:: THE RECORDS ::
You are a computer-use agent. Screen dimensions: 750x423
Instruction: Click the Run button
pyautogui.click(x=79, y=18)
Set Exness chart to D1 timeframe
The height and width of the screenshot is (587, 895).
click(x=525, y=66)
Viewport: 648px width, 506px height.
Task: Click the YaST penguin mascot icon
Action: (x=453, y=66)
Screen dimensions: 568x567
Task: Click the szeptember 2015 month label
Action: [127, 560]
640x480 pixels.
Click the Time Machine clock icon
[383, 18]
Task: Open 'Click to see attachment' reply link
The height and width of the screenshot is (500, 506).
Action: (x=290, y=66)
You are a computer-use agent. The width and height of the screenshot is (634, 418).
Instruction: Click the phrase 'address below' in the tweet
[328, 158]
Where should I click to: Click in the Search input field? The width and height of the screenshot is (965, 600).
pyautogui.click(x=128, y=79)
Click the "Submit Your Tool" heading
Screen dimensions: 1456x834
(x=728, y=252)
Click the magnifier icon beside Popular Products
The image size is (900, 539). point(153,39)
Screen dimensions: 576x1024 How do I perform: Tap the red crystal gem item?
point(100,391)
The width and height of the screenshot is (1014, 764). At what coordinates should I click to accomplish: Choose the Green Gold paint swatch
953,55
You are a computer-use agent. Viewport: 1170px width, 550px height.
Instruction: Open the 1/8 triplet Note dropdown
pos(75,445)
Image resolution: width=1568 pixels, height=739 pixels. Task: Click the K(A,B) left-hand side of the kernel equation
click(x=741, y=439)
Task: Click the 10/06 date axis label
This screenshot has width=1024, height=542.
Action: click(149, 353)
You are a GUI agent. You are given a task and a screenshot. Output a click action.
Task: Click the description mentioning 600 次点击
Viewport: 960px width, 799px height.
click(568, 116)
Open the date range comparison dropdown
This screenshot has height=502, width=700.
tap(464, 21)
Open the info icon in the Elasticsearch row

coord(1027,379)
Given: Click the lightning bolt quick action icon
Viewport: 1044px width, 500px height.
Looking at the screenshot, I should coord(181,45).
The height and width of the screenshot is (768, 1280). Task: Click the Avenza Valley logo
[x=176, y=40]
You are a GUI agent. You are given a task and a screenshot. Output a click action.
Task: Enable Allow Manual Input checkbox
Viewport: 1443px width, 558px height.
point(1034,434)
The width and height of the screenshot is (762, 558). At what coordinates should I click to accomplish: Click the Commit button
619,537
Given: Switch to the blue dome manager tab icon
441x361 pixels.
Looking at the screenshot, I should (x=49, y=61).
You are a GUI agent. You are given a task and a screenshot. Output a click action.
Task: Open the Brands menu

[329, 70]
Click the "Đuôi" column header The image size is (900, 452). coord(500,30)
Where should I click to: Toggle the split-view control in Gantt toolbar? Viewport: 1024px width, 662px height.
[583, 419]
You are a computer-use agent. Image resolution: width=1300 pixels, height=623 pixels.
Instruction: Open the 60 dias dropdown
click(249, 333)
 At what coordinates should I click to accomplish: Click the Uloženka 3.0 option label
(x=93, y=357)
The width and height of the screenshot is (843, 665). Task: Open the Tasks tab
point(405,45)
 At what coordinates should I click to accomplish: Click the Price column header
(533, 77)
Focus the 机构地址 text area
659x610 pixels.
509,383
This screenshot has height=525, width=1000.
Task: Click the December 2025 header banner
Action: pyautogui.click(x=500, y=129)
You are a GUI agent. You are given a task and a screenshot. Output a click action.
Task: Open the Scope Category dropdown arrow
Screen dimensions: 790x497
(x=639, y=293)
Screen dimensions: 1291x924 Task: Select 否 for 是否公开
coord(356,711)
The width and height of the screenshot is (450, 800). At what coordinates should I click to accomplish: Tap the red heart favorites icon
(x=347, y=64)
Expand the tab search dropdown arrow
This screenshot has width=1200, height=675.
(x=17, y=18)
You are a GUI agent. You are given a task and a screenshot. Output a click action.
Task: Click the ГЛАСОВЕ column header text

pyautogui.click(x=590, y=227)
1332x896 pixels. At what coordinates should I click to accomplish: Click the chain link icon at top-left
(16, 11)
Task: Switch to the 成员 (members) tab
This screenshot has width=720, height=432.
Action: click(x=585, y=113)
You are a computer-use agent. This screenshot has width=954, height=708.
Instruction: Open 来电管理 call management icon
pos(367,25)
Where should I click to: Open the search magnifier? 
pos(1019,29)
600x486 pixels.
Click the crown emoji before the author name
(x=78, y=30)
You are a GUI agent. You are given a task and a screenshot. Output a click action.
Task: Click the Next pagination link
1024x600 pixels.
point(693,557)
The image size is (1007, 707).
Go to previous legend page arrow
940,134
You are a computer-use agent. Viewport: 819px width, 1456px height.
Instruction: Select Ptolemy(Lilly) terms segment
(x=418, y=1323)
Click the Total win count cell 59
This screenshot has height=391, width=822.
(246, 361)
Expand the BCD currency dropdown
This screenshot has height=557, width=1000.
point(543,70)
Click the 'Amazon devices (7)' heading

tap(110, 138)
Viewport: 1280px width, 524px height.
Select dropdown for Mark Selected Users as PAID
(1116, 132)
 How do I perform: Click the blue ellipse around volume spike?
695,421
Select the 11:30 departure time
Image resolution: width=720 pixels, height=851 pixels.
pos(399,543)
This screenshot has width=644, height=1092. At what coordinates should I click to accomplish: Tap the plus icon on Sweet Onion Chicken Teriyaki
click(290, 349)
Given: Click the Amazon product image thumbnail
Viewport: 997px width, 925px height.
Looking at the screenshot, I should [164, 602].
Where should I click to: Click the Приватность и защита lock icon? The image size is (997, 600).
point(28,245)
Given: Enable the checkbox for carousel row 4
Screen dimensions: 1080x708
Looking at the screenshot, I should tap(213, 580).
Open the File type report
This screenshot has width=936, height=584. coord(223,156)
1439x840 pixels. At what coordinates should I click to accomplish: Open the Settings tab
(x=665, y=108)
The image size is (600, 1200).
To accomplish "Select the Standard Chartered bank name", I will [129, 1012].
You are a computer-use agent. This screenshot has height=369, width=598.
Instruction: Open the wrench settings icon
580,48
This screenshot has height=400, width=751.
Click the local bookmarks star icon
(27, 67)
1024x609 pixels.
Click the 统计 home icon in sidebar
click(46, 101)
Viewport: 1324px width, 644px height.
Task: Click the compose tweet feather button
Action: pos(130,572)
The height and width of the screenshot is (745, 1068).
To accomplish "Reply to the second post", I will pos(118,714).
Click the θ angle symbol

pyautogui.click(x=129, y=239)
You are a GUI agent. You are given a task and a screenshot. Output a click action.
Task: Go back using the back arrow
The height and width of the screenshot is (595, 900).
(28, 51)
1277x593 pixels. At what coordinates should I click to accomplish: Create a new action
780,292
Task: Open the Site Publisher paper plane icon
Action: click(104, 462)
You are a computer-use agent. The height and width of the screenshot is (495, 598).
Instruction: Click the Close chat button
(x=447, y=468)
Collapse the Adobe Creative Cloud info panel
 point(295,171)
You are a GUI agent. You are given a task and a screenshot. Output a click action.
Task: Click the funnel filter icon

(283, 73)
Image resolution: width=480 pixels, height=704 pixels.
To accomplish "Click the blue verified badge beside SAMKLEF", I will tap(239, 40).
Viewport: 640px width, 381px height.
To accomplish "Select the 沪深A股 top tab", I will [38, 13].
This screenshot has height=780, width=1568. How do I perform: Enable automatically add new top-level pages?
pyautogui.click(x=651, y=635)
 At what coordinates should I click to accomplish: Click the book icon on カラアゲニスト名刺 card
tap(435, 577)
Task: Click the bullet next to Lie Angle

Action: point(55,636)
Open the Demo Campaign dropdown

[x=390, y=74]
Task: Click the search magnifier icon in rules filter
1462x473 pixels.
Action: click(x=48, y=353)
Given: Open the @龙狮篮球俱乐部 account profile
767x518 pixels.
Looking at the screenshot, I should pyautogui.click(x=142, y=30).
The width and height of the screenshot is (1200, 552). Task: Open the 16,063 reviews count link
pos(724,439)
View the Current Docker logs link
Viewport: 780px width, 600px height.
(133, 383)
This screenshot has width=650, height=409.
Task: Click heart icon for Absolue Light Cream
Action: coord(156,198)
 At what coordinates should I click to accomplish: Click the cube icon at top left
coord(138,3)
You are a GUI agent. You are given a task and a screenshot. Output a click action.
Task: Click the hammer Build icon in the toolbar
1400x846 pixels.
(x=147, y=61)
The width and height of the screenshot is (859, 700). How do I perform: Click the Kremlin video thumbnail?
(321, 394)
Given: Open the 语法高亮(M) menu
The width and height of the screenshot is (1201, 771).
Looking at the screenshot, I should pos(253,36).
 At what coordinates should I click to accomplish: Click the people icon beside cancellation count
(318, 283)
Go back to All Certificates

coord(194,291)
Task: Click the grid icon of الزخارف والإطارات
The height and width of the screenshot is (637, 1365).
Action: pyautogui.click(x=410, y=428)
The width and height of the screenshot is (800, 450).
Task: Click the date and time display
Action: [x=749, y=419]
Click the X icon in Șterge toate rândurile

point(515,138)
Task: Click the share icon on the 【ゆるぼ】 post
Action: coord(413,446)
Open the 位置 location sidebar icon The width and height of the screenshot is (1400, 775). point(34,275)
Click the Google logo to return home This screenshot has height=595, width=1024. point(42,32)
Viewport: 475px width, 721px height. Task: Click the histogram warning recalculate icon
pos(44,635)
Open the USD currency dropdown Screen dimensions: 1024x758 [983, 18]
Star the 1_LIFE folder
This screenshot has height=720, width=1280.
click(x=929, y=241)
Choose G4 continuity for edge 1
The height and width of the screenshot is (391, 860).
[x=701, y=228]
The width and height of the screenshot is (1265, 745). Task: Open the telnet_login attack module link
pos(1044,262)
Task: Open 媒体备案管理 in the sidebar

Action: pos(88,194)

:: TASK TO CARRY OUT ::
Return every line above in which the string "Expand" occurs.

:: THE ANSWER ::
Expand the tab search dropdown arrow
Expand the BCD currency dropdown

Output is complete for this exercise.